What I Learned From My Daughter's 28-Day Hospitalization


Our daughter was diagnosed with a rare genetic disorder, CDKL5, when she was only 8 weeks old.  This was preceded by a weeklong NICU stay immediately after birth and seizures that were diagnosed when she was 4 weeks old. We as a family have endured multiple tough moments during her 20 months of life so far, however, nothing was more eye opening than the lessons I learned after her 28 days in the hospital when she was 15 months old.

She was solely breastfed from birth until we transitioned her to a bottle in order to receive a special ketogenic diet for her seizures; whatever she was unable to eat by mouth we fed into her stomach directly via her g-tube. No matter how much we tried to feed her, she was unable to keep anything down. Finally I hit my breaking point and brought her to the ER.

When our daughter was admitted to the hospital, she was already marked as Failure to Thrive due to not gaining weight or growing at all from the time she was 6 months old. It was a scary time, not knowing if we would find and fix the problem. The doctors could not tell us when they anticipated her to be discharged.  As the hours turned into days, and the days into weeks, a cloud of darkness haunted my brain, and I began to wonder, “Is she going to come home?

There is nothing scarier, nothing more real, and nothing more humbling than being faced with the reality that the baby you checked into the hospital might not be coming home with you. There are times on this journey where I am reminded that I have no control in my daughter’s fate; I am simply here to help her complete her purpose. This is a challenging concept to accept as a parent, however, I consider myself lucky to have found myself in this situation.

I watched my daughter receive potassium, phosphorous, albumen, and blood transfusions.  Her stomach was deemed unusable and her intestines could not handle her nutrition goals. She was placed on total parenteral nutrition (TPN) via a central line that emptied near her heart. Her body swelled from water retention and she received diuretics multiple times.
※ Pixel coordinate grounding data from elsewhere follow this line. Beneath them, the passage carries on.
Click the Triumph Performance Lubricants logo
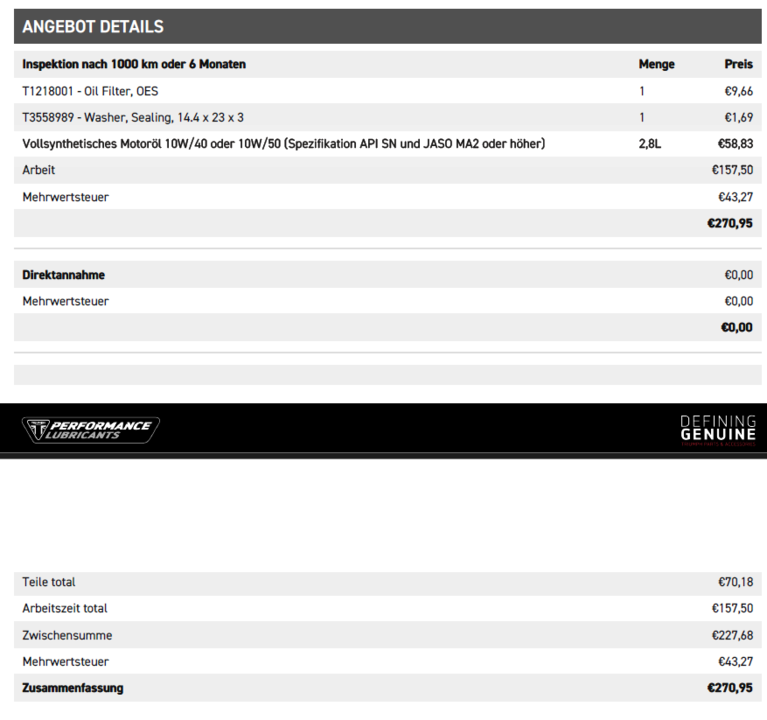Image resolution: width=767 pixels, height=720 pixels. point(90,430)
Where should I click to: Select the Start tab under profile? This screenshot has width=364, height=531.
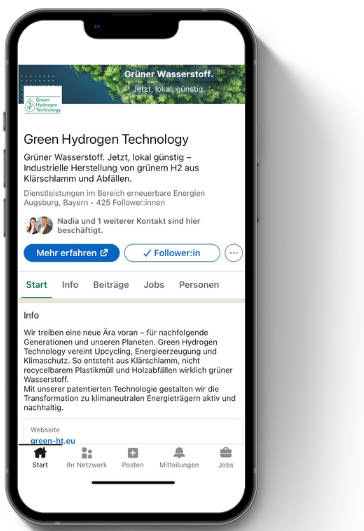coord(37,285)
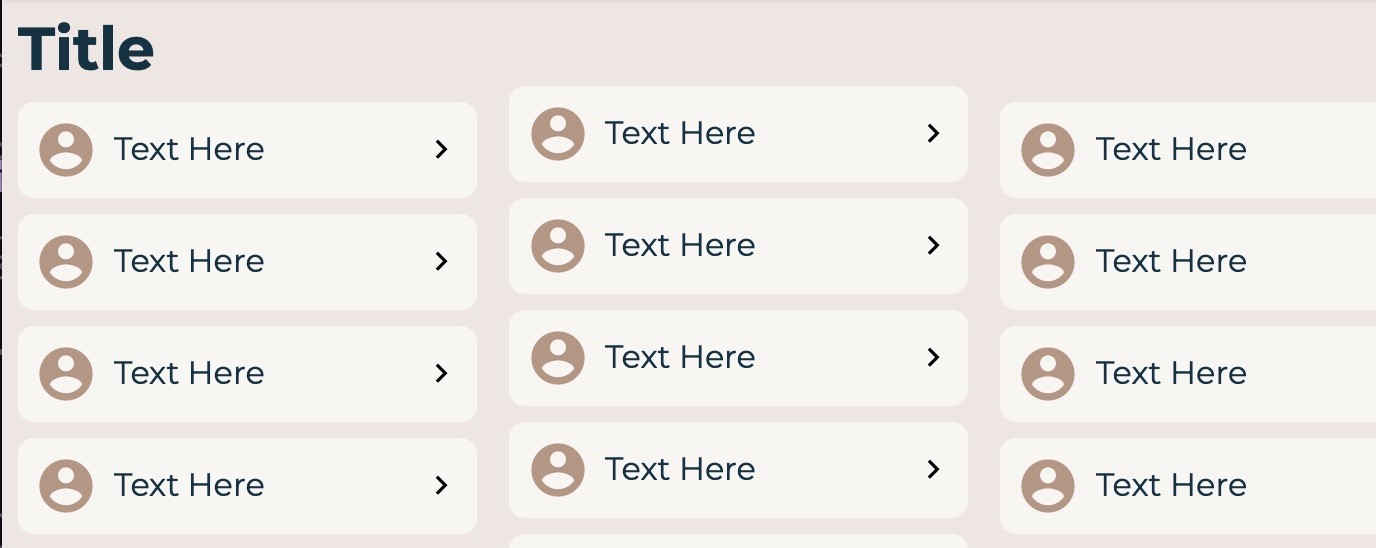Expand chevron on third middle-column card
This screenshot has height=548, width=1376.
pyautogui.click(x=933, y=358)
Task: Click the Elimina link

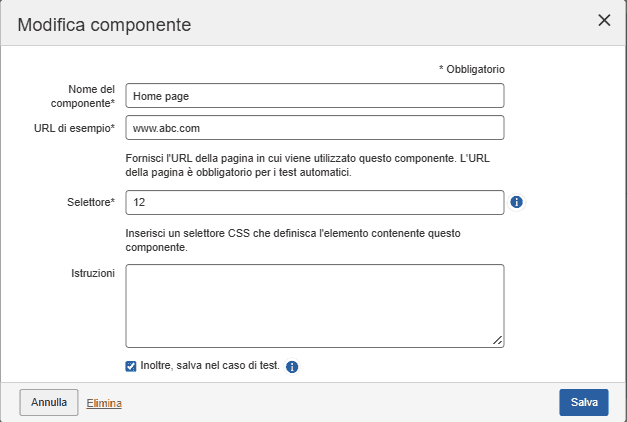Action: click(x=104, y=403)
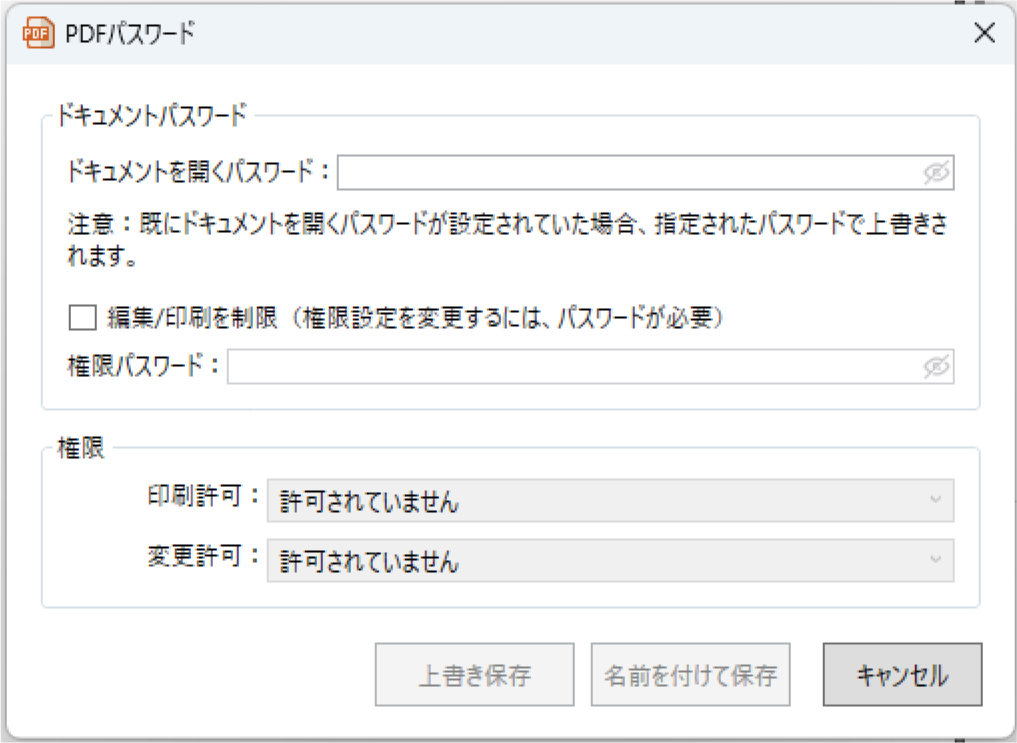
Task: Open the 印刷許可 dropdown
Action: 609,501
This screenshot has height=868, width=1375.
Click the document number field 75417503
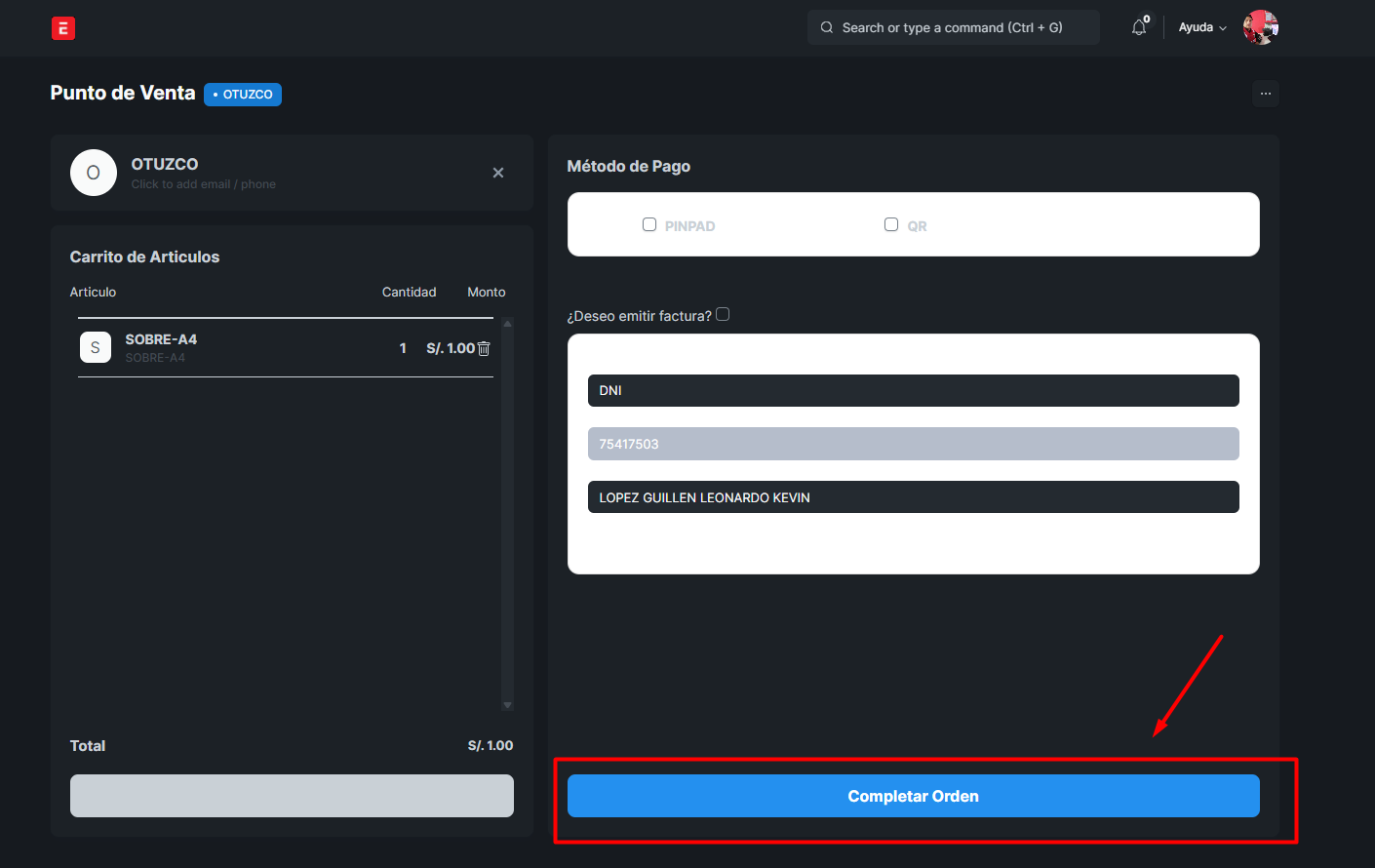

Knowing how close my daughter was to not being physically here with us has made me learn to truly appreciate every moment we have with her. I have learned to understand what it means to “not sweat the small stuff.” I learned I do not have time for petty inconsequential things because they honestly do not matter. I continue to have an inner battle in my mind over wanting her to be “typical” and meet milestones, but to be honest, I am just appreciative when she wakes up each morning. While I will always be haunted by the experience and limbo of her 28 days in the hospital, I believe that without them, I would not be able to put life in perspective.